● **EXERCISE DETAILS**: Once the line containing "Buying a House vs. Paying Rent (33, 151)" is found in the entries below, reproduce it and every line after it, stopping at and including the line containing "Jobs (465, 2437)"; reproduce nothing else, and keep each line exact.

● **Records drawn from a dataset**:

※

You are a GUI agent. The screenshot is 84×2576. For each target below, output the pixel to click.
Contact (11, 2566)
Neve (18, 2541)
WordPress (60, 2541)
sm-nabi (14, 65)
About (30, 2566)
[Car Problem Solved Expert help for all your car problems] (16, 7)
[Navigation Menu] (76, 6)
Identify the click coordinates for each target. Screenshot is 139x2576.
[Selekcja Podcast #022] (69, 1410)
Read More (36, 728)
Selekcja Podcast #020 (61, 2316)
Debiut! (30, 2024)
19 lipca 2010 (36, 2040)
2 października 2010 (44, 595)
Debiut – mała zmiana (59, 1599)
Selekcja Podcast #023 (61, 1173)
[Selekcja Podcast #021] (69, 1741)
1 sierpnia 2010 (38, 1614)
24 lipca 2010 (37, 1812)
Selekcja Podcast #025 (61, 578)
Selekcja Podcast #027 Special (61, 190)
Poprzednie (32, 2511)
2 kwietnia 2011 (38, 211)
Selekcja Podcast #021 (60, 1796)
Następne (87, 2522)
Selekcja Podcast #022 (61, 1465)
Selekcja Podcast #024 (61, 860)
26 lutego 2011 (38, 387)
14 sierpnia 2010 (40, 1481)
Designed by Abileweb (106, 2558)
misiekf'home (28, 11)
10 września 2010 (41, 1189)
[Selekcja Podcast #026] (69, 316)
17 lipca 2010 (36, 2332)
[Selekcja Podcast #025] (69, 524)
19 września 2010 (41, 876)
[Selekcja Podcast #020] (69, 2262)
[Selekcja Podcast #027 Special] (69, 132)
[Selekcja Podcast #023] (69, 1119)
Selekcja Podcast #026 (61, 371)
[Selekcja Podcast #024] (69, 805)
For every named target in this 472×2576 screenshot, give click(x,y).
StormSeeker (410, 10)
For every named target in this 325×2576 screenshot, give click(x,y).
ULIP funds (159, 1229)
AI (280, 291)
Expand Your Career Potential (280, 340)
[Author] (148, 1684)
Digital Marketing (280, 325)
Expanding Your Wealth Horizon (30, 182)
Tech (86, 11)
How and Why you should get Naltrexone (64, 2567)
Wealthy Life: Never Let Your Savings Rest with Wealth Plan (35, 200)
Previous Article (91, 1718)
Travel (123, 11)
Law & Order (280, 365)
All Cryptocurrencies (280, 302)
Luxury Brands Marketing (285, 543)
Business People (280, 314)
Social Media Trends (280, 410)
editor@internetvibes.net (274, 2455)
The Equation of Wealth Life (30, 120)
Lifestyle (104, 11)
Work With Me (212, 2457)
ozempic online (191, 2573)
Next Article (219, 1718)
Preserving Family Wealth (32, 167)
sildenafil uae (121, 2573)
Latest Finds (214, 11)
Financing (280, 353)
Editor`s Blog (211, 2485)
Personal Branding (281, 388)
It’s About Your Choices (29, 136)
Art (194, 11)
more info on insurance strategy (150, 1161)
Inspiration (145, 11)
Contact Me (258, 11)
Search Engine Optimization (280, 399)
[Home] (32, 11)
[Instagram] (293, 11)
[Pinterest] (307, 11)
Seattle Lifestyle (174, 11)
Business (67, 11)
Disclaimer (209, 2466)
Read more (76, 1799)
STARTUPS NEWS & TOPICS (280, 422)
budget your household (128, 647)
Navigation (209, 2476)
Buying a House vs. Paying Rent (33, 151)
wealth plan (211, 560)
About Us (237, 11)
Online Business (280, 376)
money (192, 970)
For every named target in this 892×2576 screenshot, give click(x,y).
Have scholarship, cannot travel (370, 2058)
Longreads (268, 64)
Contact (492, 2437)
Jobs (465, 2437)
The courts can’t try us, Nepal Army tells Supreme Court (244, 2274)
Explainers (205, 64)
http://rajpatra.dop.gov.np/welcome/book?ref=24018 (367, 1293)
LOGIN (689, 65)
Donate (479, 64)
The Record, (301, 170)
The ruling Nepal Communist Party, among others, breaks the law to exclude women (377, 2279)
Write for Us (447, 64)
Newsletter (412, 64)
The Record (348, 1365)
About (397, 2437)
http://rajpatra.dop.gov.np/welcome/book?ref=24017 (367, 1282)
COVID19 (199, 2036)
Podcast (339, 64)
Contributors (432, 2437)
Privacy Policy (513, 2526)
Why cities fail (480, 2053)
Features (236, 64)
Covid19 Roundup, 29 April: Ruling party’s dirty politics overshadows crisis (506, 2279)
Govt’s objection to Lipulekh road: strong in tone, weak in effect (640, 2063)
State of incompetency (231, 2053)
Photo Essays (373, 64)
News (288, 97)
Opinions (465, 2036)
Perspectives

※

● **YOUR RESPONSE**:
Buying a House vs. Paying Rent (33, 151)
wealth plan (211, 560)
About Us (237, 11)
Online Business (280, 376)
money (192, 970)
For every named target in this 892×2576 screenshot, give click(x,y).
Have scholarship, cannot travel (370, 2058)
Longreads (268, 64)
Contact (492, 2437)
Jobs (465, 2437)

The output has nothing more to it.